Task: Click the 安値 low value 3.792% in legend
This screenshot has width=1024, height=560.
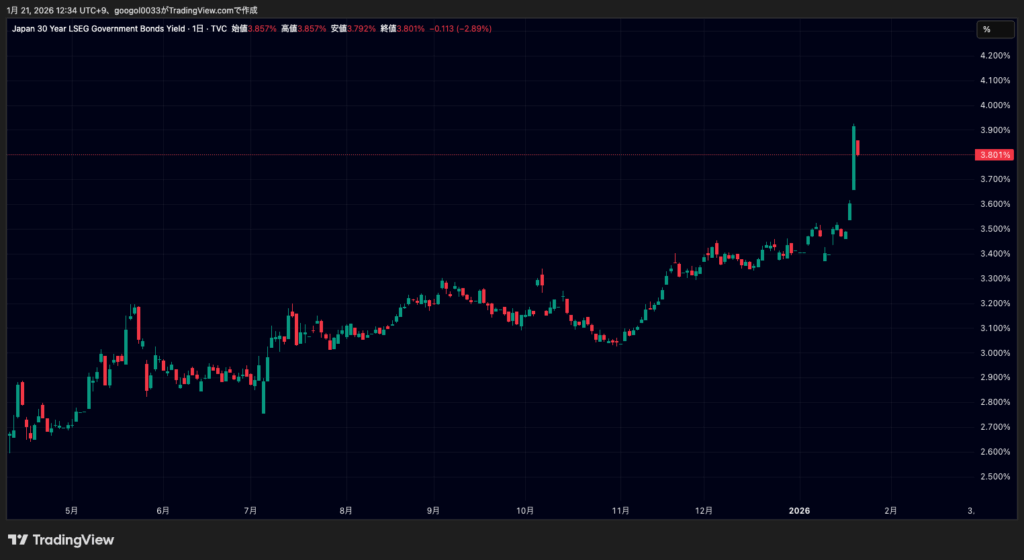Action: (362, 29)
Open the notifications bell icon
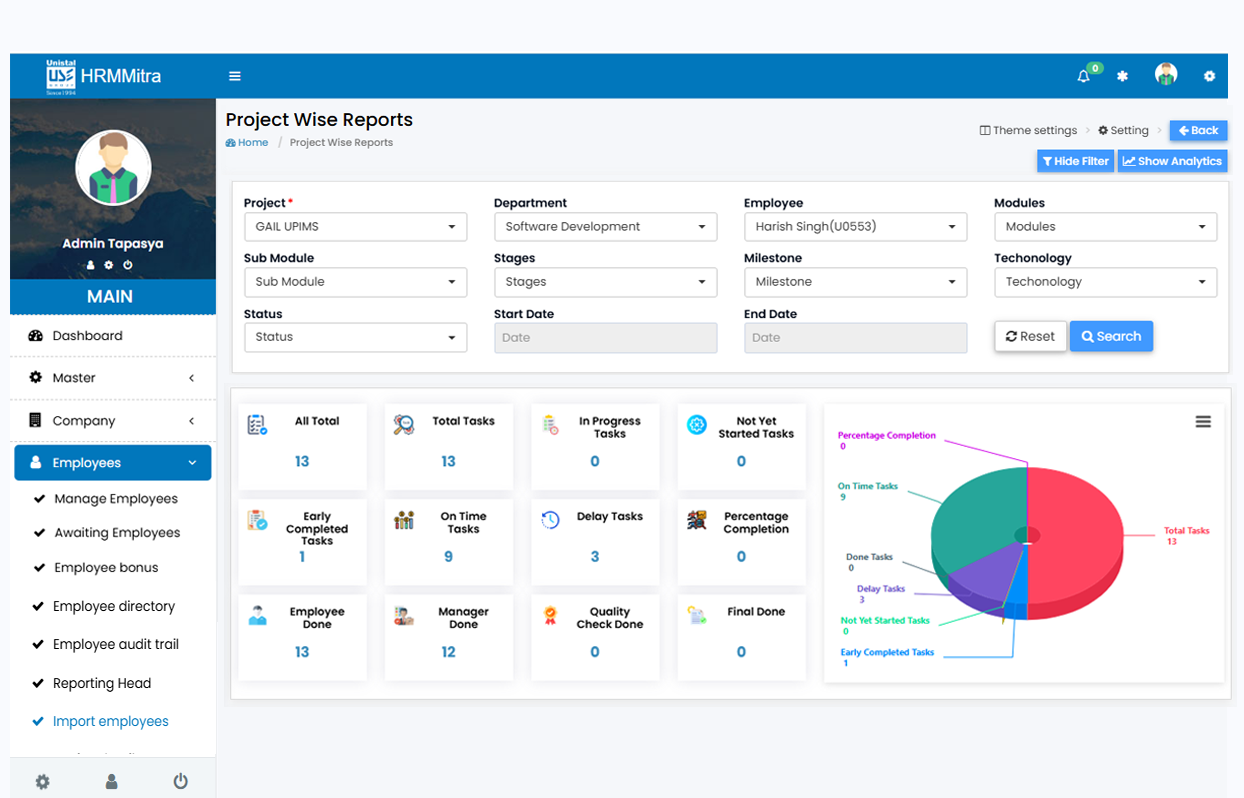Image resolution: width=1244 pixels, height=798 pixels. tap(1083, 76)
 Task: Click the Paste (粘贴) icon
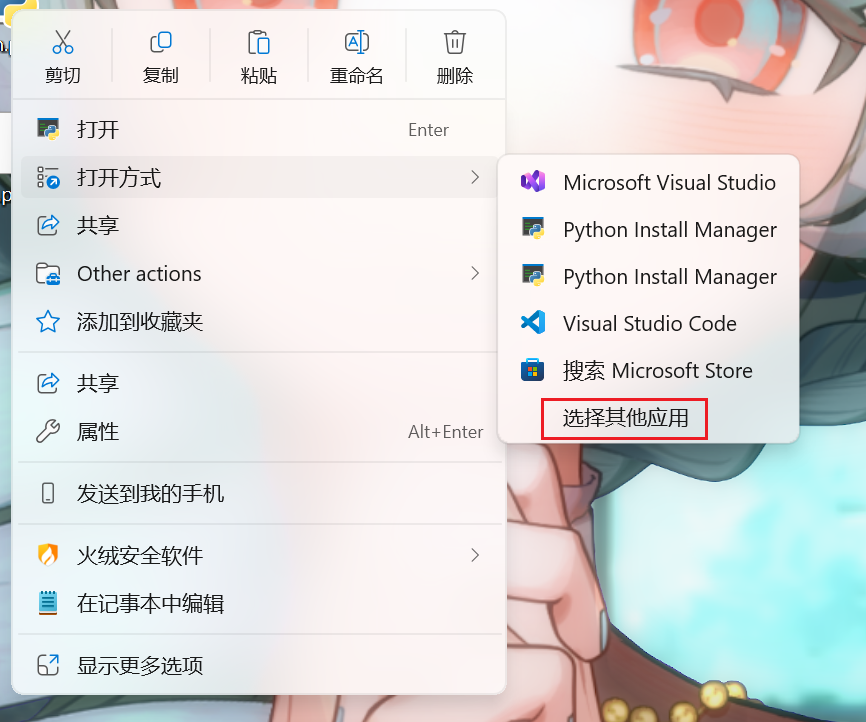pyautogui.click(x=258, y=42)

::::::::

Transcribe every entry exactly, leaving out the pictures.

Task: Click the 安値 low value 3.792% in legend
This screenshot has width=1024, height=560.
Action: (362, 29)
Open the notifications bell icon
Image resolution: width=1244 pixels, height=798 pixels. tap(1083, 76)
 Task: Click the Paste (粘贴) icon
pyautogui.click(x=258, y=42)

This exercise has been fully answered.